-- START OF DATASET EXTRACT --

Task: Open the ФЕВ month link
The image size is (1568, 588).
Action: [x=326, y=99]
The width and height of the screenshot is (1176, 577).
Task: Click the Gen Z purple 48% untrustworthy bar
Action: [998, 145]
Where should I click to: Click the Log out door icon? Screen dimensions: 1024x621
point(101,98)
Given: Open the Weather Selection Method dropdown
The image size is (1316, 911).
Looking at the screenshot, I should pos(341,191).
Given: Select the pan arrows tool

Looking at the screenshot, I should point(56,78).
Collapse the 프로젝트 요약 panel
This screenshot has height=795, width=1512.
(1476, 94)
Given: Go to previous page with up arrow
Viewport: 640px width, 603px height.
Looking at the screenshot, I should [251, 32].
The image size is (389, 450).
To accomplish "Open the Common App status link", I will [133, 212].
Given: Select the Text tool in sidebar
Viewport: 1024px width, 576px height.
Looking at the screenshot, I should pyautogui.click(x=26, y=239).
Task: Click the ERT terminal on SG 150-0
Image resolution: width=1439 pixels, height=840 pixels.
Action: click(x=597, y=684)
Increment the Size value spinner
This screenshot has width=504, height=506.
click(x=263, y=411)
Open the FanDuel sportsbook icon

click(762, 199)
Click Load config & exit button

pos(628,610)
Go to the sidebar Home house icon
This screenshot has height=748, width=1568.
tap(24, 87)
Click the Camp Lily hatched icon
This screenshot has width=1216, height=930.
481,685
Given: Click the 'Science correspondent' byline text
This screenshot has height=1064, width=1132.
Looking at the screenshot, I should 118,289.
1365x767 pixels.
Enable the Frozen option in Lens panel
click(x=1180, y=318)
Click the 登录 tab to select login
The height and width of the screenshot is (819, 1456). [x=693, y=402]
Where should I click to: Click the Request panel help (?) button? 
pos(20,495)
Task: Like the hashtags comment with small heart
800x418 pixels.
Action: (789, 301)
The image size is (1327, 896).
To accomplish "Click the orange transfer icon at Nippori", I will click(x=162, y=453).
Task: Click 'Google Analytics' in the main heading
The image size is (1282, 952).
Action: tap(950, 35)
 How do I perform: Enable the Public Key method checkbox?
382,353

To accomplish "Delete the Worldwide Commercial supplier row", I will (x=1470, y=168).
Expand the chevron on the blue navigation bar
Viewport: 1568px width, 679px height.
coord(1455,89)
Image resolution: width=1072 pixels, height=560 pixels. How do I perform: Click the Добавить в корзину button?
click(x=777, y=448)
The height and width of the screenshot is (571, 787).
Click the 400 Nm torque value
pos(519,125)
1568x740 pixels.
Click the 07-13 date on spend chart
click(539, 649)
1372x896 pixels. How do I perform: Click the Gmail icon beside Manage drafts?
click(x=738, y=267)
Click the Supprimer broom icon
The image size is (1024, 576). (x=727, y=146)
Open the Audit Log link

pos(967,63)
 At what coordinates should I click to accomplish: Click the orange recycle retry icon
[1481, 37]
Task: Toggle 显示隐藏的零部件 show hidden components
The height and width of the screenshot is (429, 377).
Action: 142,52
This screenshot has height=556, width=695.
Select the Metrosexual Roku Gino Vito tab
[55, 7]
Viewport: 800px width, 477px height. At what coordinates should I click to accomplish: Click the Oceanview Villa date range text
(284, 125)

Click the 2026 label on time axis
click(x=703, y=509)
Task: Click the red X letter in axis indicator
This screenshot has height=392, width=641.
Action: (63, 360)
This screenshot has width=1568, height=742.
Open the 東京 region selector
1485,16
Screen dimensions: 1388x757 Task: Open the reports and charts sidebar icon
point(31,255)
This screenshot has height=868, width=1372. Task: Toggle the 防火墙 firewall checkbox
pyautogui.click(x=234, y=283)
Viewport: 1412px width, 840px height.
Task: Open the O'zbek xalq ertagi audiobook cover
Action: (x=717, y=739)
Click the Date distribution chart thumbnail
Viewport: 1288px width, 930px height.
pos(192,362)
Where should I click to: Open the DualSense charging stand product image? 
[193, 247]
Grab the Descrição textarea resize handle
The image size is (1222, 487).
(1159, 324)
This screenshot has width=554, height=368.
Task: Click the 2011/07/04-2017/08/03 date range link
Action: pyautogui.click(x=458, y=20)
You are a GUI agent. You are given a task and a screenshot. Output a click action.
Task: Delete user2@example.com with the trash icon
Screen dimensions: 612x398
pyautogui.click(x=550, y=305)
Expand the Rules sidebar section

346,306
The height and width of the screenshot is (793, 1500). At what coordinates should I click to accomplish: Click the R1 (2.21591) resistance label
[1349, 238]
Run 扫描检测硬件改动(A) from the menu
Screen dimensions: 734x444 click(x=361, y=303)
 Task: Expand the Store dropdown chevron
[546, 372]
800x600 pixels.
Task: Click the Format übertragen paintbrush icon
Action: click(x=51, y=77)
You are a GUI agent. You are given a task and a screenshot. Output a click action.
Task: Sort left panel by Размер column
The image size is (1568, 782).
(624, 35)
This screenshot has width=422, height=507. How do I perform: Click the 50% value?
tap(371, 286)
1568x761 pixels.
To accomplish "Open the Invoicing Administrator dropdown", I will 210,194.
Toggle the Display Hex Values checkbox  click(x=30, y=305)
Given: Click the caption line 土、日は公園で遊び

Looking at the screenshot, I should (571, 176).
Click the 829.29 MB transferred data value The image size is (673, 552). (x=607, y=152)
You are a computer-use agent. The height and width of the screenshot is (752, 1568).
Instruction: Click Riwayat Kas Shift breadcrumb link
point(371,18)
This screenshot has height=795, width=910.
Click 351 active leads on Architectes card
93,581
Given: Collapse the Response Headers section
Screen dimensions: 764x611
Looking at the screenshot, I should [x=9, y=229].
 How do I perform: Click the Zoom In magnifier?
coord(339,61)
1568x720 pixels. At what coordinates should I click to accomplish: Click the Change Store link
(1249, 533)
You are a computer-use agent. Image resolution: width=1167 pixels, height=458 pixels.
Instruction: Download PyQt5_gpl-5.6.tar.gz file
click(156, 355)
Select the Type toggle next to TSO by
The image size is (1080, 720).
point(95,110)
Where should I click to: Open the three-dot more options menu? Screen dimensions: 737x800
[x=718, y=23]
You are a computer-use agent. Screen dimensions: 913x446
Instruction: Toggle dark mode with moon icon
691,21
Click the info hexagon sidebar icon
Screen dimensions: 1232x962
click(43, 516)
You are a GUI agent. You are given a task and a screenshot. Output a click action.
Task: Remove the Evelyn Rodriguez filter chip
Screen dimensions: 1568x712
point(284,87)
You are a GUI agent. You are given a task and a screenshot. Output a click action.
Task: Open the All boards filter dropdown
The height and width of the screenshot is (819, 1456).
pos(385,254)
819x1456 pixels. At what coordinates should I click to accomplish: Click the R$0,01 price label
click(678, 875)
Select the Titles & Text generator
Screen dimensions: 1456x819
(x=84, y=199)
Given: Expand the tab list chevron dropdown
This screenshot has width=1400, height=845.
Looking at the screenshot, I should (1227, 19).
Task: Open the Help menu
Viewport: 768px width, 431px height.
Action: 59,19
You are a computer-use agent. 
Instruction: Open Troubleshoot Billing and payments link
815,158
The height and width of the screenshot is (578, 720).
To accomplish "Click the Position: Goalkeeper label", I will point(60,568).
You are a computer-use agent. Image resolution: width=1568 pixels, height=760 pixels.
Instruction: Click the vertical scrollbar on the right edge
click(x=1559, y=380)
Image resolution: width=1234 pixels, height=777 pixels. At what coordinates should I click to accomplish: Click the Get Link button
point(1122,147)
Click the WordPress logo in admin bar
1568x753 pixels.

-- END OF DATASET EXTRACT --

List each line of the data above that contains the word "Collapse".

Collapse the 프로젝트 요약 panel
Given: Collapse the Response Headers section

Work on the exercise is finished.